Given records START

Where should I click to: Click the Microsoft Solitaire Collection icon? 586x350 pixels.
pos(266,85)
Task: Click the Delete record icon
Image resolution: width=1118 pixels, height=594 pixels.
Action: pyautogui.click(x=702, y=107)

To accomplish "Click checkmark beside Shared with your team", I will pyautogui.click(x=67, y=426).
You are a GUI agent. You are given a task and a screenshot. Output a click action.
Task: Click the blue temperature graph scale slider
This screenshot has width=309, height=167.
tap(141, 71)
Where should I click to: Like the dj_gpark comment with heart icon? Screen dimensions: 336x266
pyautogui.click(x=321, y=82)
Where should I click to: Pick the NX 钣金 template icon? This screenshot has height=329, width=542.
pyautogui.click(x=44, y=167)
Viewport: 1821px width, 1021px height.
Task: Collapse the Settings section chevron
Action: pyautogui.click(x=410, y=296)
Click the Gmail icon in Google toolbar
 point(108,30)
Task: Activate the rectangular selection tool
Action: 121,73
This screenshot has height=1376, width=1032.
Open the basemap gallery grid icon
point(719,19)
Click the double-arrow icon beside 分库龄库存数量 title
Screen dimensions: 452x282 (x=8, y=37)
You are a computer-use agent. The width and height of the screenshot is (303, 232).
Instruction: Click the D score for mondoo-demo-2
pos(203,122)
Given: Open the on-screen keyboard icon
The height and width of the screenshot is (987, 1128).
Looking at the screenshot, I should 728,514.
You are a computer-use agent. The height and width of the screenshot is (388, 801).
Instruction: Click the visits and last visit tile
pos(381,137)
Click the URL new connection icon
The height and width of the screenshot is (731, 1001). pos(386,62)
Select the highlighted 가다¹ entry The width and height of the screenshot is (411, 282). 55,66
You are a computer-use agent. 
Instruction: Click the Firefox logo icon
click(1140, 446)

Given records END

• Action item:
Gather, from the listing above, every line carrying the word "agent".

• Answer section:
You are a GUI agent. You are given a task and a screenshot. Output a click action.
You are a computer-use agent. The width and height of the screenshot is (303, 232).
You are a computer-use agent. The height and width of the screenshot is (388, 801).
You are a computer-use agent. 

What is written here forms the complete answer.